● PAGE EXCERPT
--

Wikidata:Lexicographical data/Layout

This page is a work in progress, not an article or policy, and may be incomplete and/or unreliable.
Please offer suggestions on the talk page.

This is a specification about how data can be modeled (organized) in Wikidata. Everyone can edit this page before Wiktionary support is deployed (and ideally Wiktionary support should not be deployed before the page is completed).

The page also includes properties needed for organizing lexeme data. all terms in <> refers to proposed properties, and the datatype (may be omitted) followed in parentheses; {} refers to proposed items.

Lemma

Part of Lexeme

The lemma is a human readable representation of the lexeme. For languages with two cases of script, the entry name usually begins with a lowercase letter. For example, use work for the English noun and verb, not Work. Words which begin with a capital letter in running text are exceptions. For prefixes, suffixes and other morphemes in most languages, place the character "-" where it links with other words.

Most symbols such as # or | are allowed in lexeme and should be written as such. The title of a matched-pair entry consists of both left and right symbols, with a space in between.

Lexical category / Part of speech

Part of Lexeme

This is a reference to a concrete Item.

Allowed POS headers:

Parts of speech: Adjective, Adverb, Ambiposition, Article, Circumposition, Classifier, Conjunction, Contraction, Counter, Determiner, Ideophone, Interjection, Noun, Numeral, Participle, Particle, Postposition, Preposition, Pronoun, Proper noun, Verb
Morphemes: Circumfix, Combining form, Infix, Interfix, Prefix, Root, Suffix
Symbols and characters: Diacritical mark, Letter, Ligature, Number, Punctuation mark, Syllable, Symbol
Phrases: Phrase, Proverb, Prepositional phrase
Lojban-specific parts of speech: Brivla, Cmavo, Gismu, Lujvo, Rafsi

Transliteration

As Statement of Form

See [1].

Alternative forms

As Form of Lexeme, or Representation of Form

Alternative forms to be provided as other Forms:

hyphenization/compounds: tea cup, tea-cup, teacup
style variation: naiveté, naïveté
uncertain capitalization: laser, LASER

Alternative forms to be provided as another language/variant of Representation in a Form"

regional variations: color, colour; center, centre
different scripts: реч, reč (Serbo-Croatian for word)

Unclear:

historical variations: anæmia, anaemia; coördinate, coordinate

Description

As Statement of Lexeme or Item

<glyph description> (multilingual text) is a visual description the current symbol. See Wiktionary:Votes/2016-08/Description

Glyph origin

As Statement of Lexeme or Item

Maybe we have a property "glyph derived from", but to model compound character we have to use a more complex layout.

Layout 1

<glyph origin> (item)

{borrowing}, qualifier <of lexeme>/<of form>/of (P642) e.g. A (Latin letter) => Α (Greek letter)

--

● PROVIDED MATERIAL
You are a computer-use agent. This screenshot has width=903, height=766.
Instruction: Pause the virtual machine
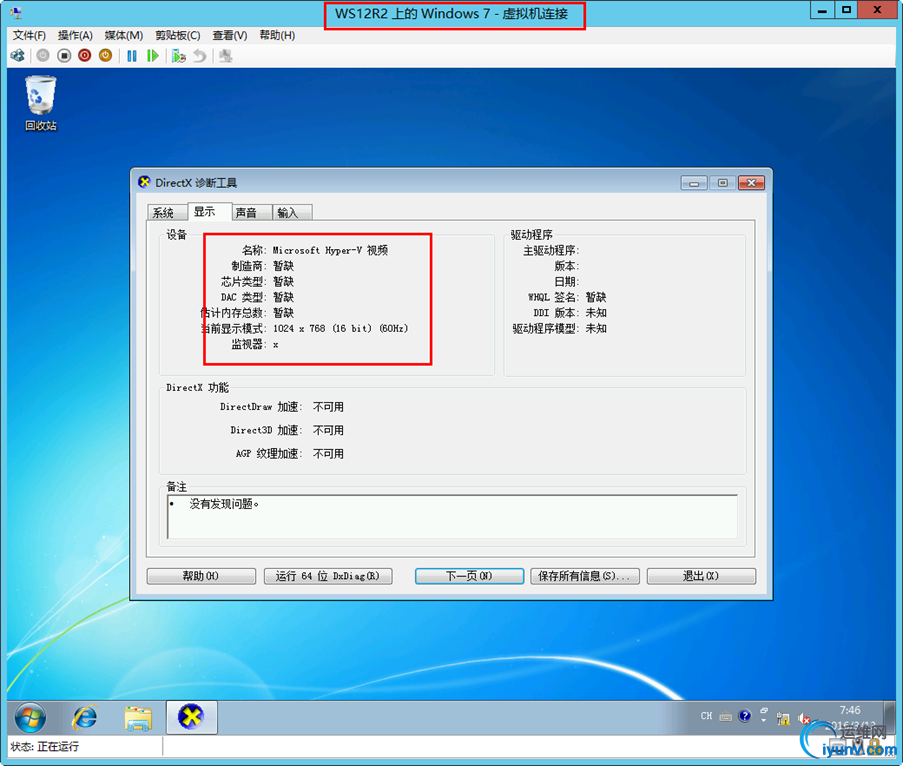pyautogui.click(x=132, y=56)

--

● DIRECTION A
Rewrite the part of the lexicographical data layout page starting at "This page is" and ending at "to proposed items.", putting "dictionary support" in place of "Wiktionary support".
● DIRECTION B
According to the lexicographical data layout page, what character is placed where a prefix or suffix links with other words?
The data is not needed here.

● COMPLETE RESPONSE A
This page is a work in progress, not an article or policy, and may be incomplete and/or unreliable.
Please offer suggestions on the talk page.

This is a specification about how data can be modeled (organized) in Wikidata. Everyone can edit this page before dictionary support is deployed (and ideally dictionary support should not be deployed before the page is completed).

The page also includes properties needed for organizing lexeme data. all terms in <> refers to proposed properties, and the datatype (may be omitted) followed in parentheses; {} refers to proposed items.

● COMPLETE RESPONSE B
The character "-".